[WHAT YOU HAVE TO DO]
Set down each entry again exactly as written.

[ENTRIES SHOWN]
════════════════════
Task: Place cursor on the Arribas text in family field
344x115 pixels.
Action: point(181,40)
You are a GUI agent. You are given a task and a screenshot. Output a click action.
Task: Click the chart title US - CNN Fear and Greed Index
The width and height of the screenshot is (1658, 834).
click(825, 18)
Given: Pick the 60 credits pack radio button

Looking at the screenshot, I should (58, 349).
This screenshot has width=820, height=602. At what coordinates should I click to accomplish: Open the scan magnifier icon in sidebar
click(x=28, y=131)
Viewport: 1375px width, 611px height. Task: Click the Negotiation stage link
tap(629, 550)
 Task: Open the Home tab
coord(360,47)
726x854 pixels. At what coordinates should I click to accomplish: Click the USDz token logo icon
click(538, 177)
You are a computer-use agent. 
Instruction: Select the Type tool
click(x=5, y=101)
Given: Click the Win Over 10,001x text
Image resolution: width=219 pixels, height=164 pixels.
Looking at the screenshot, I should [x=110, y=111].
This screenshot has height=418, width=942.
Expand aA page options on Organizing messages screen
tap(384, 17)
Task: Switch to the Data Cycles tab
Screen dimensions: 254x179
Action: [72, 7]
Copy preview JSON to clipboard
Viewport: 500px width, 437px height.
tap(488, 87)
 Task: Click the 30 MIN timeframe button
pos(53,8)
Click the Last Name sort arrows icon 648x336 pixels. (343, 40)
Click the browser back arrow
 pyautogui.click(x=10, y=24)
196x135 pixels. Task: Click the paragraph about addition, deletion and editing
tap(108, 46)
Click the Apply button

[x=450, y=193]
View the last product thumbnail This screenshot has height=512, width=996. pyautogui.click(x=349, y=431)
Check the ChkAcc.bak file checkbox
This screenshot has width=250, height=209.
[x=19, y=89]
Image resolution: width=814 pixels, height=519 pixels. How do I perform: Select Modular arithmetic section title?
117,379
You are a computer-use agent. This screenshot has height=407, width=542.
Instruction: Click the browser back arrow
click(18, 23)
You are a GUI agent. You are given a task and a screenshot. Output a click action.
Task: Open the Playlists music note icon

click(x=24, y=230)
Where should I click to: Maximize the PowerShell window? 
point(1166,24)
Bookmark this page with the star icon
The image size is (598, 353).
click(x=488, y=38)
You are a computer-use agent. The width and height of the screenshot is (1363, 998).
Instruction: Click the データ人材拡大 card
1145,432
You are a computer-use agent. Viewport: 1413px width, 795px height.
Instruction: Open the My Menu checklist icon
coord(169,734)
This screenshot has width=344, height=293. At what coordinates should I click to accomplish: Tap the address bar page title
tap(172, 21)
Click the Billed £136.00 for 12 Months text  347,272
════════════════════
[EXERCISE OUTPUT]
Task: Place cursor on the Arribas text in family field
344x115 pixels.
Action: point(181,40)
You are a GUI agent. You are given a task and a screenshot. Output a click action.
Task: Click the chart title US - CNN Fear and Greed Index
The width and height of the screenshot is (1658, 834).
click(825, 18)
Given: Pick the 60 credits pack radio button

Looking at the screenshot, I should (58, 349).
This screenshot has width=820, height=602. At what coordinates should I click to accomplish: Open the scan magnifier icon in sidebar
click(x=28, y=131)
Viewport: 1375px width, 611px height. Task: Click the Negotiation stage link
tap(629, 550)
 Task: Open the Home tab
coord(360,47)
726x854 pixels. At what coordinates should I click to accomplish: Click the USDz token logo icon
click(538, 177)
You are a computer-use agent. 
Instruction: Select the Type tool
click(x=5, y=101)
Given: Click the Win Over 10,001x text
Image resolution: width=219 pixels, height=164 pixels.
Looking at the screenshot, I should [x=110, y=111].
This screenshot has height=418, width=942.
Expand aA page options on Organizing messages screen
tap(384, 17)
Task: Switch to the Data Cycles tab
Screen dimensions: 254x179
Action: [72, 7]
Copy preview JSON to clipboard
Viewport: 500px width, 437px height.
tap(488, 87)
 Task: Click the 30 MIN timeframe button
pos(53,8)
Click the Last Name sort arrows icon 648x336 pixels. (343, 40)
Click the browser back arrow
 pyautogui.click(x=10, y=24)
196x135 pixels. Task: Click the paragraph about addition, deletion and editing
tap(108, 46)
Click the Apply button

[x=450, y=193]
View the last product thumbnail This screenshot has height=512, width=996. pyautogui.click(x=349, y=431)
Check the ChkAcc.bak file checkbox
This screenshot has width=250, height=209.
[x=19, y=89]
Image resolution: width=814 pixels, height=519 pixels. How do I perform: Select Modular arithmetic section title?
117,379
You are a computer-use agent. This screenshot has height=407, width=542.
Instruction: Click the browser back arrow
click(18, 23)
You are a GUI agent. You are given a task and a screenshot. Output a click action.
Task: Open the Playlists music note icon

click(x=24, y=230)
Where should I click to: Maximize the PowerShell window? 
point(1166,24)
Bookmark this page with the star icon
The image size is (598, 353).
click(x=488, y=38)
You are a computer-use agent. The width and height of the screenshot is (1363, 998).
Instruction: Click the データ人材拡大 card
1145,432
You are a computer-use agent. Viewport: 1413px width, 795px height.
Instruction: Open the My Menu checklist icon
coord(169,734)
This screenshot has width=344, height=293. At what coordinates should I click to accomplish: Tap the address bar page title
tap(172, 21)
Click the Billed £136.00 for 12 Months text  347,272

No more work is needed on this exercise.